Pronunciation in Russian
Pronunciation in Russian
Since arriving in St. Petersburg, one of the most frustrating things I have found when speaking Russian is not being understood due to my pronunciation. Even when I am confident that I know the word, and have used it in the correct context with the correct declension, there are times when I still get a blank look in return. One of the main reasons for this is the importance of stress placement in Russian words.
Stress in Russian words
Stress refers to the emphasis of certain syllables in a word. In some languages, a word’s stress is fixed on a certain syllable (e.g. the end one), but in Russian, any syllable in a word can be stressed. What’s worse, there is no way of guessing which syllable the stress will be on, so this must be learned with each new word language learners encounter. When you first start learning Russian, you will find the stressed syllables are underlined in some books for beginners, but unfortunately this does not last long. As well as varying emphasis, stressed and unstressed vowels are even pronounced slightly differently.

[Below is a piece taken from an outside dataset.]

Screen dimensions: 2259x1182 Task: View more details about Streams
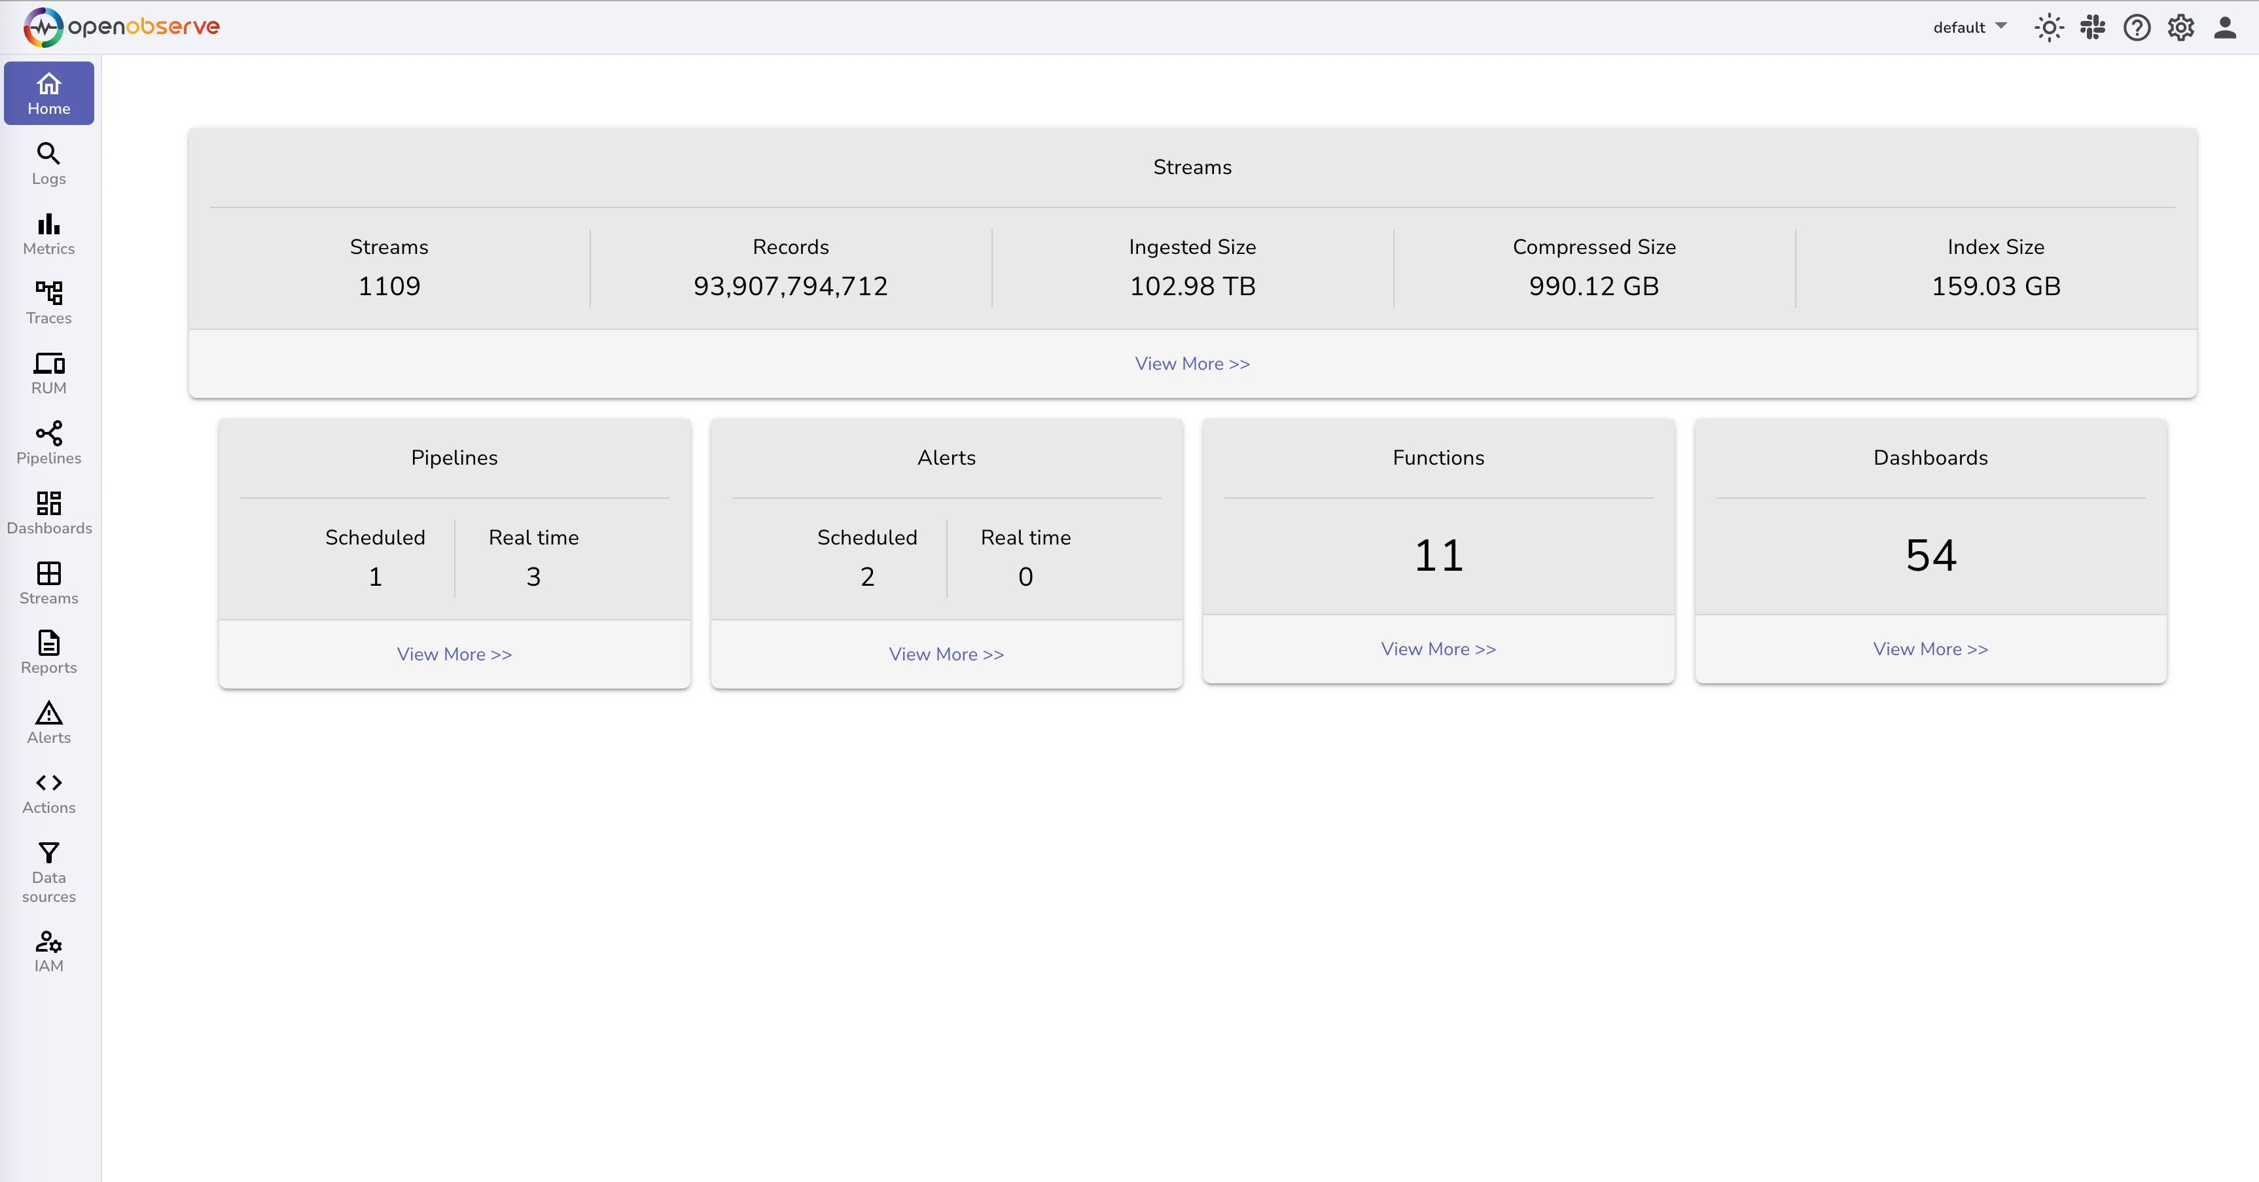(1192, 363)
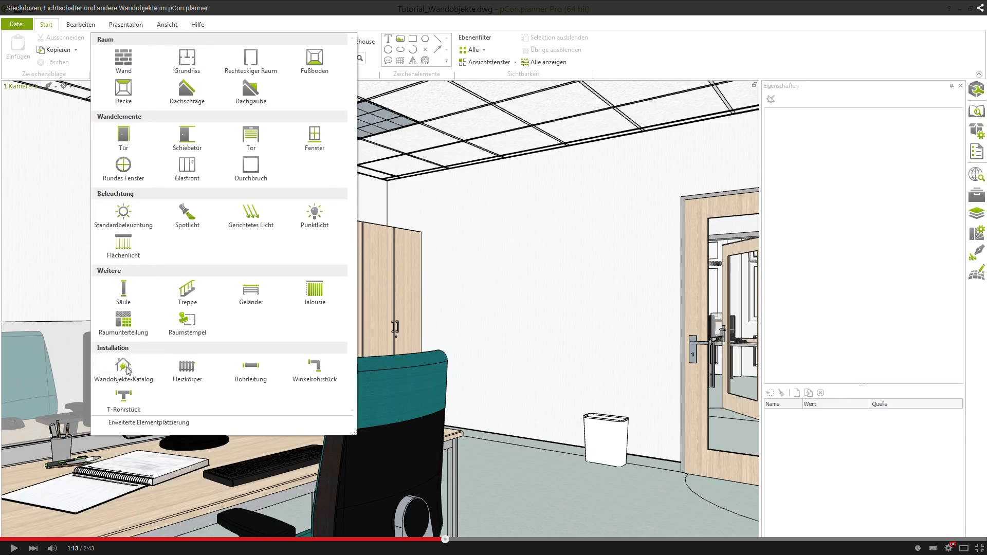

In fact, some words change meaning depending on where the stress is placed. Here’s a list of words which look the same, but vary in pronunciation…

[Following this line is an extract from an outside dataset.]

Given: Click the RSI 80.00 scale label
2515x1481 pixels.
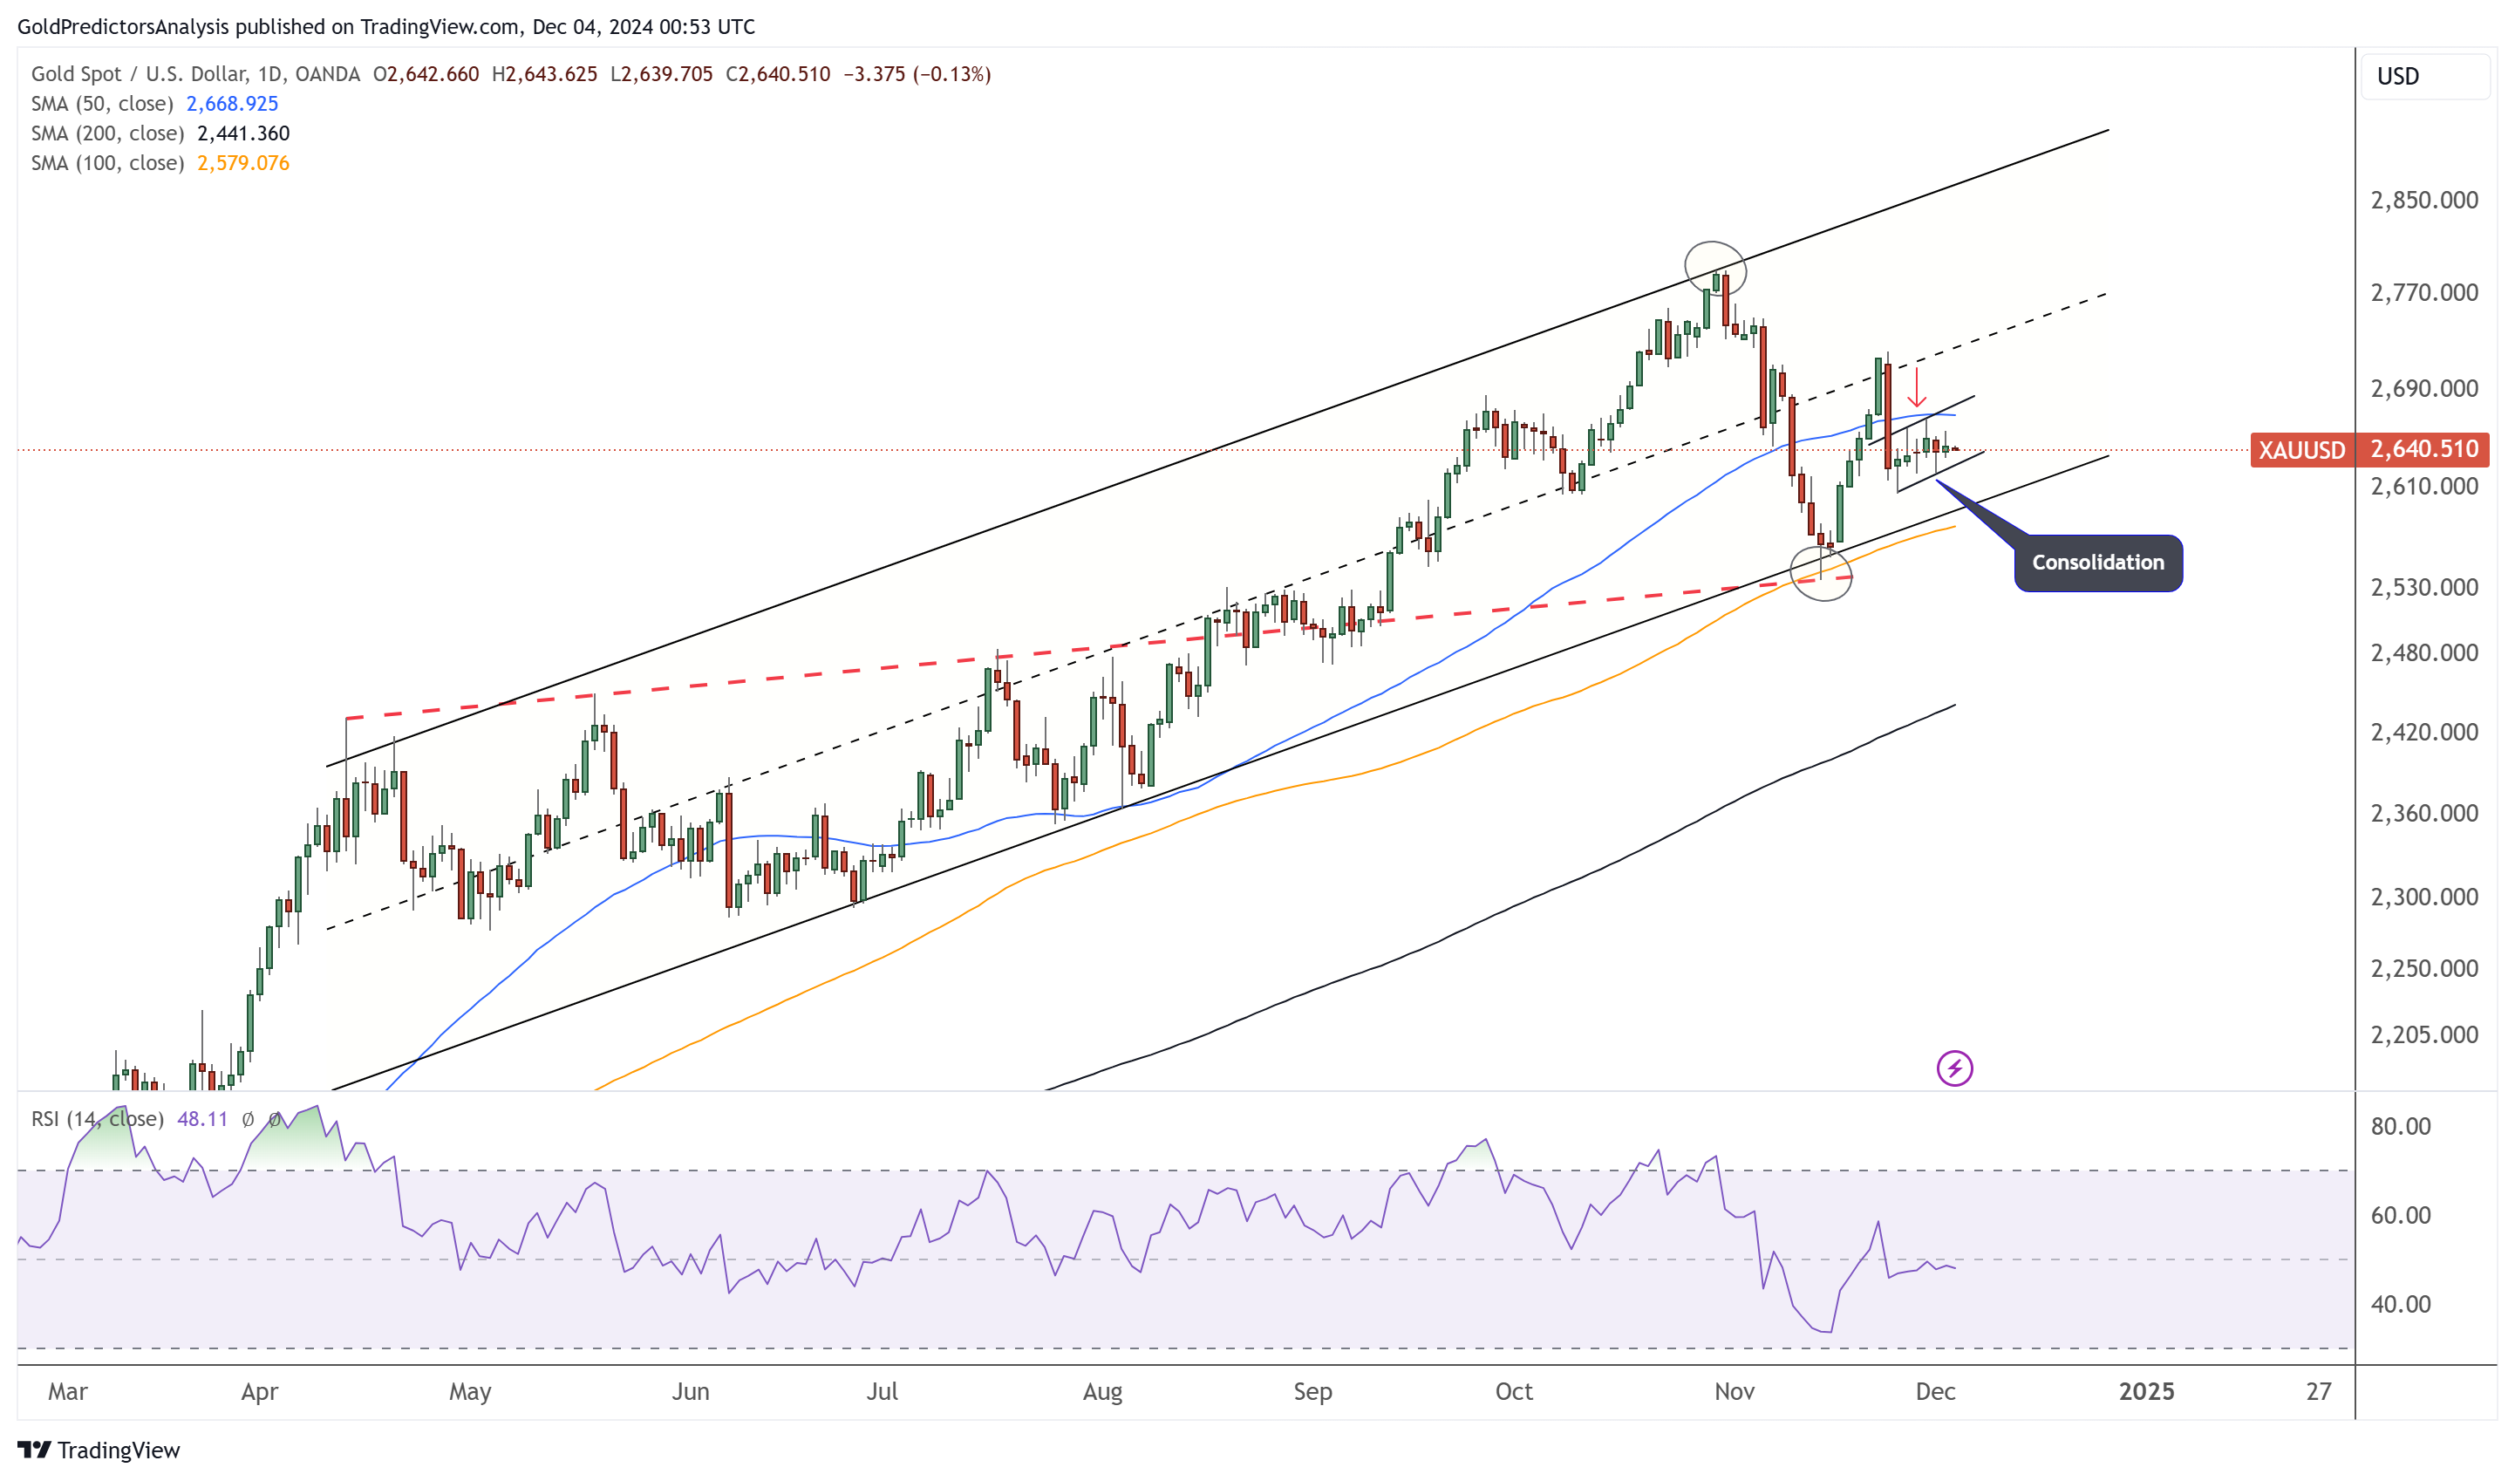Looking at the screenshot, I should click(x=2400, y=1127).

Замок (castle) – замок (lock)
Атлас (atlas) – атлас (satin)
Хлопок (cotton) – хлопок (a clap)
Уже (already) – уже (narrower)
Писать (to write) – писать (to pee)
Засыпать (to fall asleep) – засыпать (to fill, to pour)
Полки (shelves) – полки (regiments)
Парить (to soar) – парить (to steam)
Стоящий (standing) – стоящий (worthwhile)
Russia’s regional accents
On the plus side, dialects and accents form a very minimal issue for Russian language learners. On the whole, there is little difference in language depending on where someone is from, and Russians can generally understand each other regardless of their origin.
There are three main Russian dialects: Northern, Southern and Central. The Central dialect is spoken in Moscow and most major cities, meaning it is generally considered the ‘standard’ form, and the literary or cultural norm of Russian. Overall, it bridges the gap between Northern and Southern dialects. The Northern dialect is spoken north of Moscow, and is most distinguishable by the long pronunciation of ‘O’. On the other hand, the Southern dialect is characterised by the fricative G (Г is pronounced like a Х).
So, my top tip for any Russian learner, is to always check the pronunciation of any new word you learn, and to note the stress placement. It’s great to know the meaning and spelling of lots of words, but unless you can say them correctly, you’ll find yourself rather stuck when you try to speak to Russians!